From a strategic standpoint, there are several best practices to consider. End users are a critical vulnerability point when it comes to IT security. No employee is immune to a data breach, so a comprehensive security strategy must include all members of an organization, while also considering the processes and technology that affect employees each day.

Providing education on security and policies across all departments, while remaining committed to enforcing those policies, can help to ensure that all employees across an organization are working to meet the security requirements in place.

When departments or lines of business seek to implement new technologies, such as a cloud or mobility solutions, it's critical to engage the IT team proactively and involve them in every step of the process in order to meet both internal and HIPAA regulations. And while organizations need to ensure that their security strategies comply with HIPAA standards, as well as any internal organizational requirements, it's vital to find and revise overly and overtly restrictive policies, or employees will find ways around them - opening up new vulnerabilities for attacks.

For example, workstation authentication is an ongoing problem for providers - it's important to strike a balance between security and usability. If it's too painful and time-consuming for employees to login, they simply won't do it. Offer a flexible yet secure way for employees to do their jobs.

Another best practice is to start measuring time to detect and respond to a breach. This tactic will provide a metric for where an organization stands in its incident response plan - and sets the stage for improvement. Having a third party conduct a comprehensive, annual risk assessment test, complete with penetration testing, is essential to understanding vulnerabilities and how prepared an organization is to respond to them. Understanding how a serious adversary would approach the environment, as well as how they would act once they have achieved access and escalated to breach personal health information, is infinitely valuable.

To avoid policy and process silos that can get in the way of a truly comprehensive and collaborative security strategy, it is also important to focus on greater transparency, reaching across departmental barriers to foster greater collaboration, communication and training, and empower more effective security in healthcare. Clearly defined roles and responsibilities, as well as regular meetings among key stakeholders across departments, can go a long way toward better coordinating efforts and ensuring rapid and effective response to emerging and evolving threats.
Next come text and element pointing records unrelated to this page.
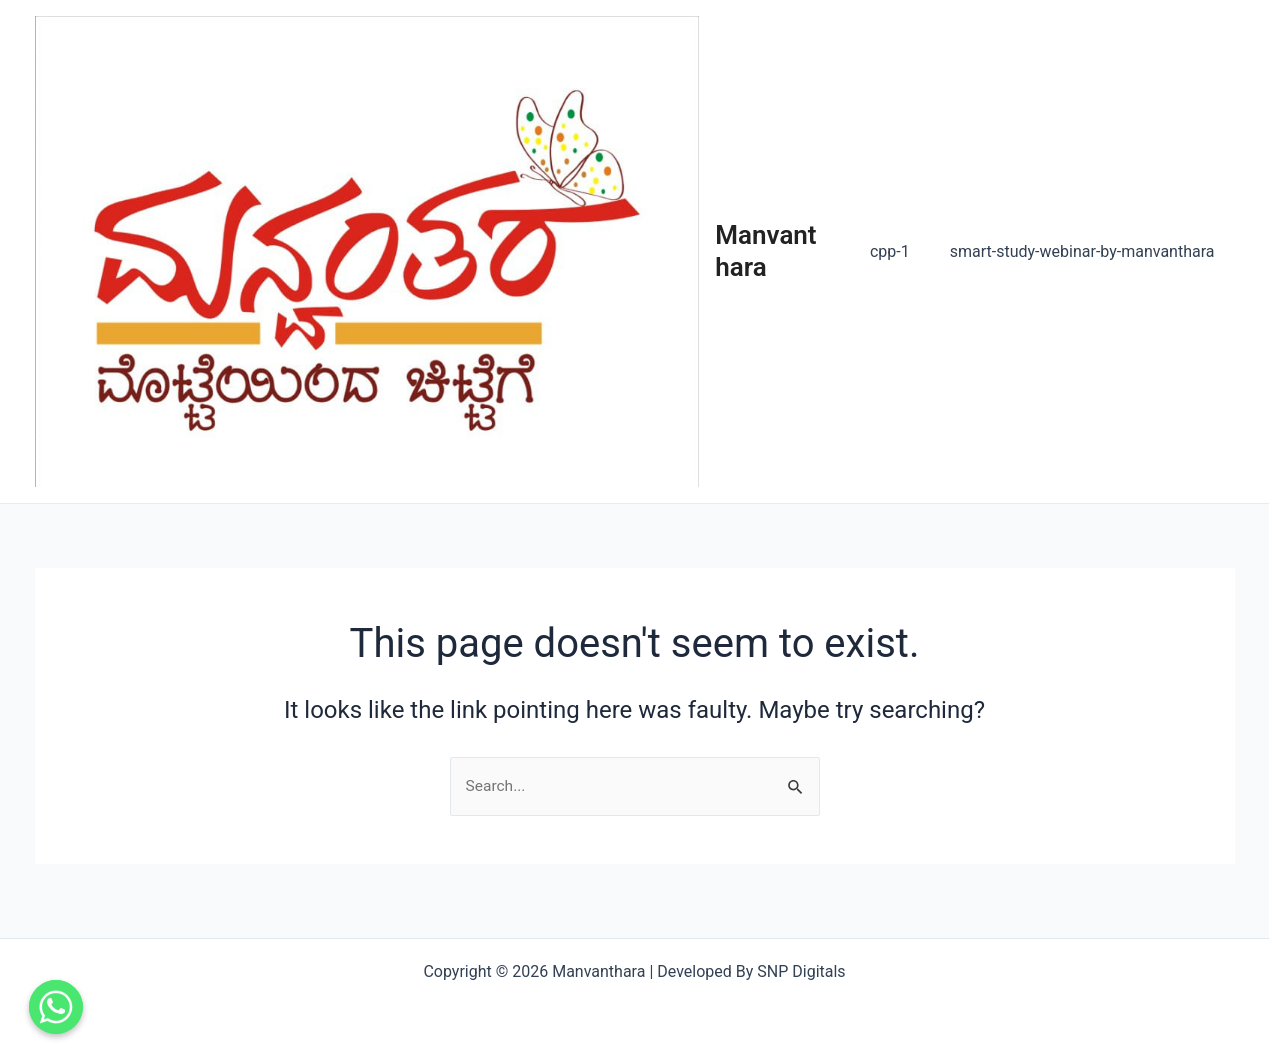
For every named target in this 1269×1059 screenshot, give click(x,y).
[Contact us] (56, 1007)
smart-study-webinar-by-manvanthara (1086, 255)
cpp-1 (902, 255)
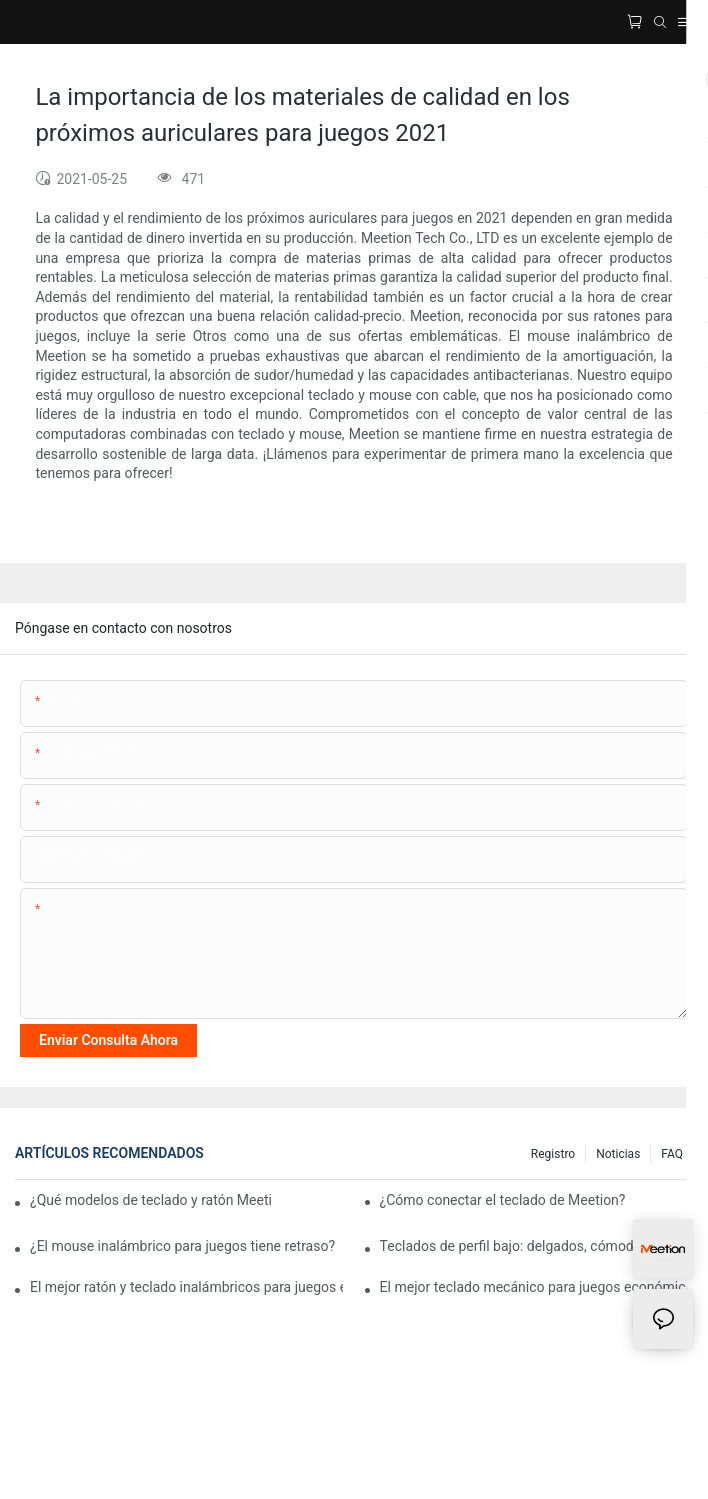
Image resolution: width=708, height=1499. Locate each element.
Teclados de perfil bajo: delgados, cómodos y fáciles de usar (536, 1246)
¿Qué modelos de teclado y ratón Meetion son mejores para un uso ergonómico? (151, 1200)
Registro (553, 1154)
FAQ (672, 1154)
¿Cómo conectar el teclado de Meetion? (503, 1200)
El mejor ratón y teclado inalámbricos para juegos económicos (186, 1287)
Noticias (618, 1154)
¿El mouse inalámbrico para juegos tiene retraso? (182, 1246)
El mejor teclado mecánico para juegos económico (536, 1287)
Old vs. New Security Mindset

As the threat landscape continues to evolve, healthcare organizations must remain vigilant - regularly evaluating and modifying their strategies and tactics. Attackers will gain access to more sophisticated technology and methods, meaning organizations need the ability to assess their security situation at all points of the lifecycle - from identifying the problem to protecting and recovering - in order to successfully respond to threats and minimize impact. Effective security strategies also must consider all people, processes and technology involved to not only better prepare for an attack, but also to ensure an organization can respond to incidents more quickly and effectively, minimizing overall damage. 

Jeremy Weiss is lead security solution architect at CDW Healthcare.